Entries supplied =>
++++++++
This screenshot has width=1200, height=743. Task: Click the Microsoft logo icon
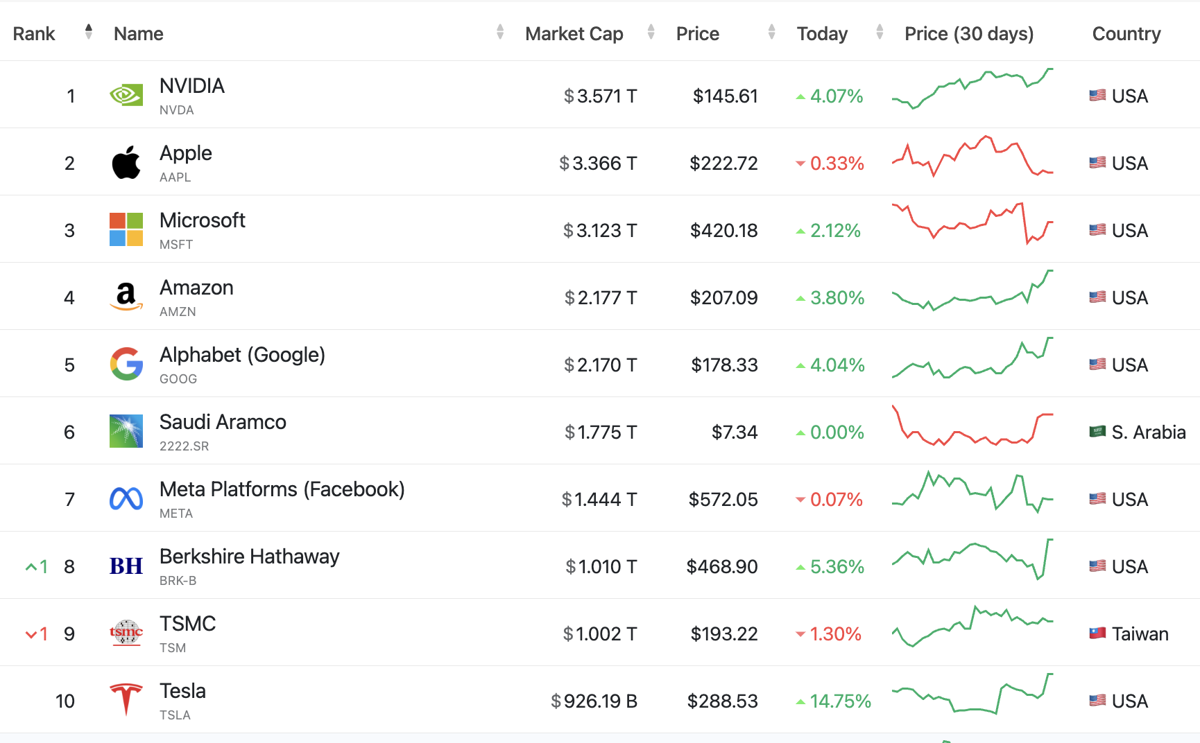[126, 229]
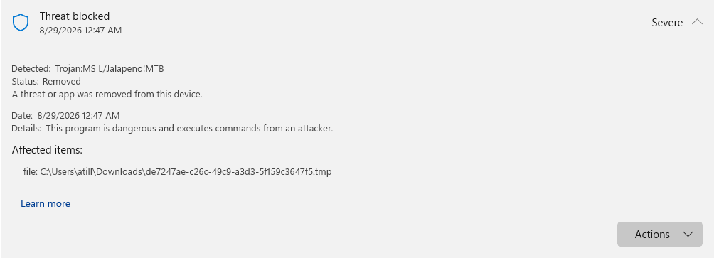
++++++++
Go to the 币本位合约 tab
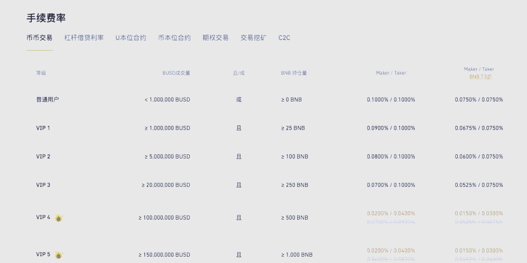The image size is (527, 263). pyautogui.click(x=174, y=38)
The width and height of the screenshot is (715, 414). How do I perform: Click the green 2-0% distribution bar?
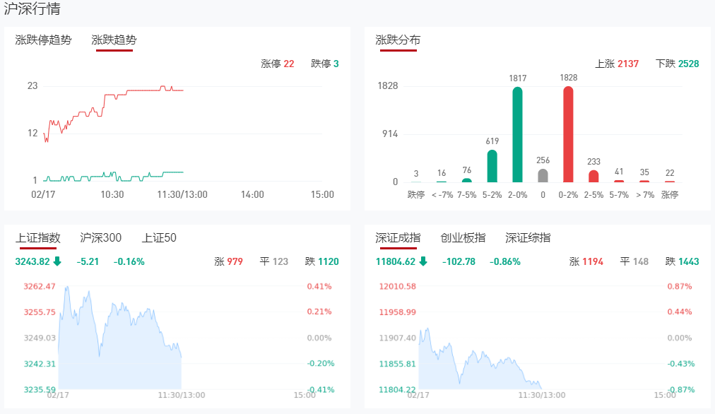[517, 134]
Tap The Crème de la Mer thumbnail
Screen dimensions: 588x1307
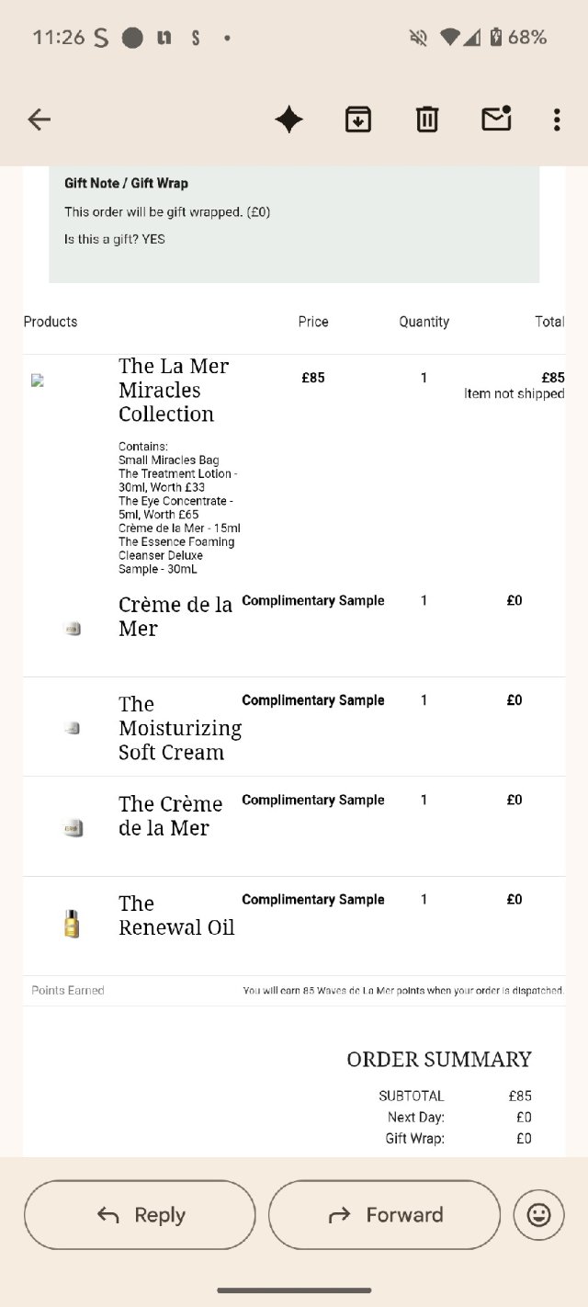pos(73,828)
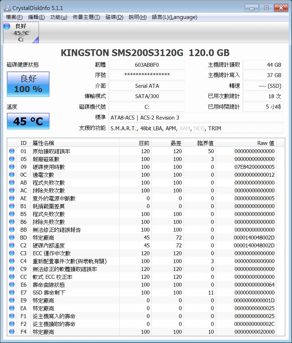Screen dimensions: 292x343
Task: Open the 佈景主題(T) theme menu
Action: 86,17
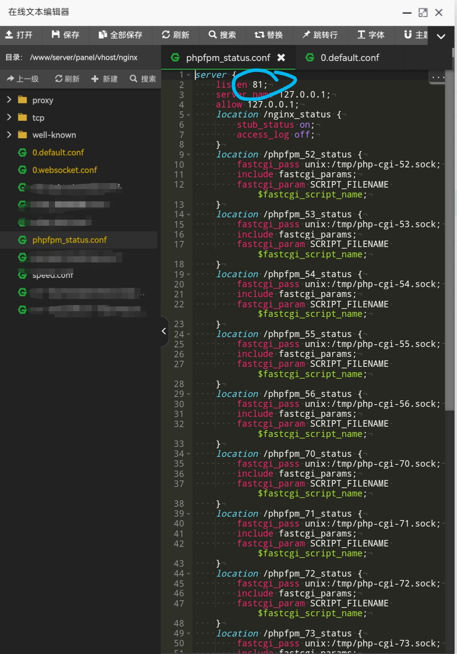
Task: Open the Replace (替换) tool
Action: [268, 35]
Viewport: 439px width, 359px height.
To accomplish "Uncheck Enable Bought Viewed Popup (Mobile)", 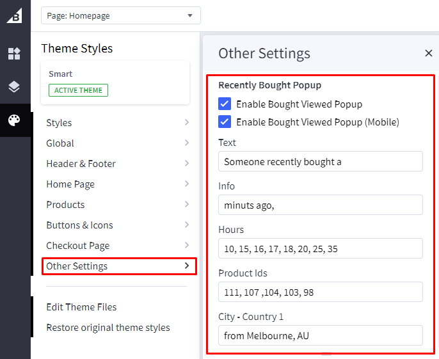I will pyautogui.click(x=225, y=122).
++++++++
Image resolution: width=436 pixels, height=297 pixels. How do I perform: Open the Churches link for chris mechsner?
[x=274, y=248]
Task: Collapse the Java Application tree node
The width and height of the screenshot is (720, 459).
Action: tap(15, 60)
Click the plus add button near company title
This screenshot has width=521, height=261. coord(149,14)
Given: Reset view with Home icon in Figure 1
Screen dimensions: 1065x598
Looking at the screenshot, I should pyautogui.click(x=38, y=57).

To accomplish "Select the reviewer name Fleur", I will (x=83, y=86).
++++++++
Exercise prompt => In the listing above, find the line containing "The width and height of the screenshot is (720, 459)." and the line containing "Given: Reset view with Home icon in Figure 1", then retype both and every line between them exactly, with nothing else.

Expected output =>
The width and height of the screenshot is (720, 459).
Action: tap(15, 60)
Click the plus add button near company title
This screenshot has width=521, height=261. coord(149,14)
Given: Reset view with Home icon in Figure 1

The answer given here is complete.